# Second quantization

1. Dec 3, 2009

### daudaudaudau

Hi. In second quantization (not QFT or anything advanced like that) we have the particle density $\hat n(x)=\Psi^{\dagger}(x)\Psi(x)$ using the usual field creation/annihilation operators. For a single particle we obtain for the expectation value in the state $|\psi\rangle$: $\langle \psi | \Psi^{\dagger}(x)\Psi(x) | \psi\rangle=|\psi(x)|^2$. So does this mean that I should think of $\Psi(x)$ as the second quantized wave function? What is the significance of this formal similarity between the wave function and the creation/annihilation operators?

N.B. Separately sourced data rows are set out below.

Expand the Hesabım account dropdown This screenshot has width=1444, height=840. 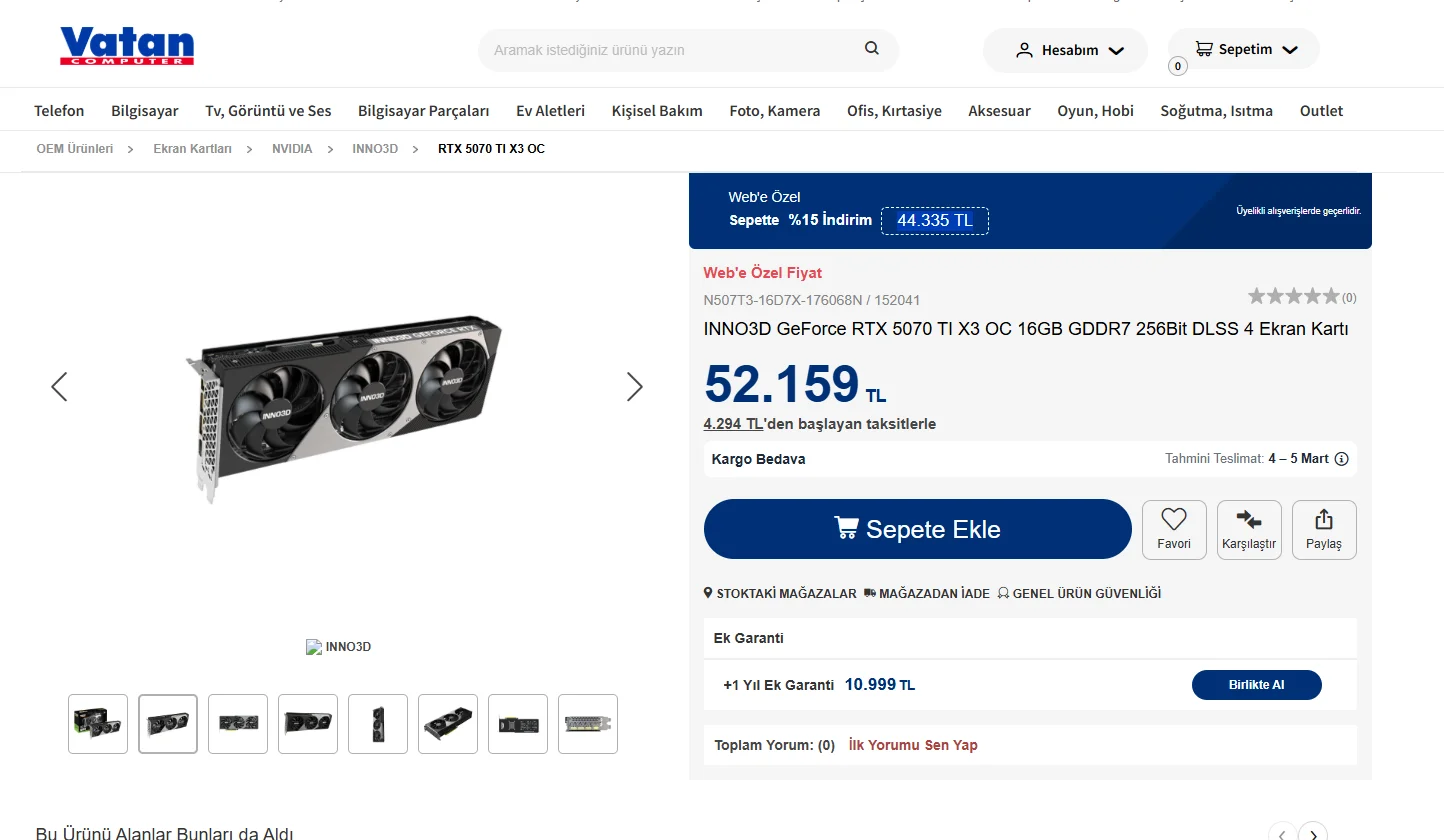pos(1065,50)
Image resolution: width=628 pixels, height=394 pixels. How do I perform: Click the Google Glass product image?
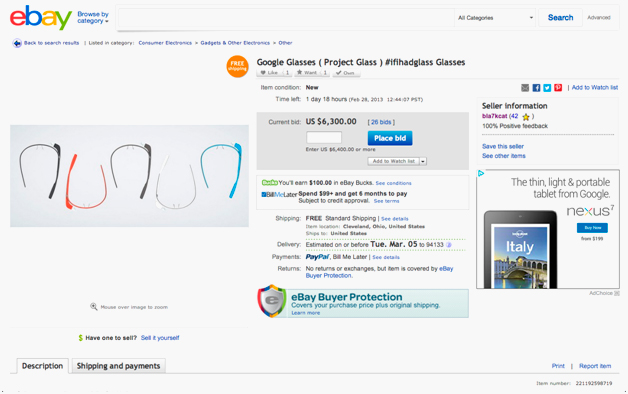tap(129, 176)
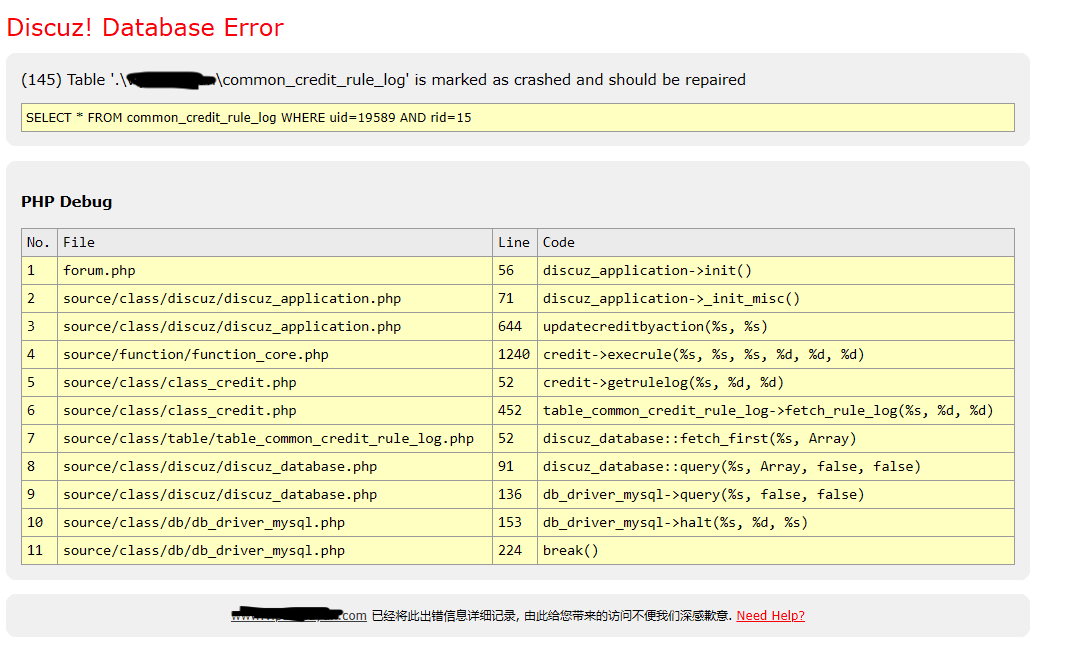The image size is (1068, 665).
Task: Click the No. column header
Action: click(39, 243)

It seems that whenever you have something in first quantization written in terms of a wave function (i.e. the probability current density), you can replace the wave functions by the creation/annihilation operators and get the second quantized operator...

2. Dec 4, 2009

### Snarky Fellow

Yes, field operator $$\hat \Phi$$ and wave function $$\phi$$ are very similar objects. The formal reason is that $$\hat \Phi(x) = \sum_k \phi_k(x) \hat a_k$$ - it is a "superposition" of wave functions with coefficients being annihilation operators. That's why the technique is called "second quantization". In the "first quantization" we go from physical obserables (which are numbers) to operators. And now we go from wave functions (which are numbers) to operators. For example, if you write motion equations for $$\hat\Psi(x,t)$$ in the free particle theory then it will coincide with Schroedinger equation for $$\psi(x,t)$$

3. Dec 4, 2009

### daudaudaudau

Thank you for the reply. If you have the particle density operator $\hat n(x)=\Psi^{\dagger}(x)\Psi(x)$, you get the particle density in a particular state by taking the expectation value of this operator. Is it possible somehow to get the wave function by taking the expectation value of an operator?

4. Dec 4, 2009

### blechman

To expand slightly on SnarkyFellow's response:

Think of a second-quantized field operator

$$\hat{\Phi}(x)=\sum_k \phi_k(x)\hat{a}_k$$

6. Dec 4, 2009

### Bob_for_short

How about the vacuum average of Ψ(x)ak+ ?

7. Dec 4, 2009

### blechman

you mean, i left out the "negative frequency" terms? sure. that's there too! i was typing quickly. I should have written:

$$\hat{\Phi}(x)=\sum_k\left(\phi_k(x)a_k+\phi_k(x)^*a_k^\dag\right)$$

Then $\langle 0|\hat{\Phi}^\dag(x)\hat{\Phi}(x)|0\rangle = \sum_k|\phi_k(x)|^2$.

8. Dec 4, 2009

### daudaudaudau

I guess that would do, I just think it is a little inconsistent. $\langle \psi | \Psi^{\dagger}(x)\Psi(x) | \psi\rangle$ is the particle density in the state $|\psi\rangle$. Now I want the wave function in the state $|\psi\rangle$, so I was hoping for something similarly looking.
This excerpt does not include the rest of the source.